I am doing panel data analysis with 17 variables in R using the package "plm".
I have to eliminate these variables while retaining the most significant of them. I am looking at adjusted R-square for the set of variables that best explain my dependent variable. Since I have 17 variables, repeating and observing again and, again has become cumbersome. Following is my code:
attach(pdf)
pdata <-plm.data(pdf,index=c("country","day"))
Y <- cbind(DEP_var)
var_list <- pdf[c("A", "B", "C", "D", "E", "F", "G", "H", "I", "J", "K", "L", "M", "N", "O", "P", "Q")]
between_models= list()
R_Sqrt=c()
for(i in 1:17){
X<-cbind(var_list[,1:i])
between_models[i]=plm(Y~ X, data=pdata, model= "between")
R_Sqrt[i]=coef(between_models[i])["Adj. R-Squared"]
}
print(paste("Least Adj. R-Squared is",which.max(R_Sqrt))
print(between_models[[which.max(R_Sqrt)]]) # print least Adj. R-Squared model
What I am trying to do with the above code is to increase the number of variables in Y
and estimate the between model again and again till the Y
has the maximum number of variables. And then look at the list of adjusted R-square values and pick the summary for the model with the highest adjusted R-square.
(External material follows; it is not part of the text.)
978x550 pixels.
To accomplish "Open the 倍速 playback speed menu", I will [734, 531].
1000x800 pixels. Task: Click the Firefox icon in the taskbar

When I run the above code it gives the following error:
Error in model.frame.default(terms(formula, lhs = lhs, rhs = rhs, data = data, : invalid type (list) for variable 'X'
In the above code for loop, it seems that there is a problem in type of the variable X. Please suggest how to fix it so the loop runs properly and give the least adjusted R-square model as the result.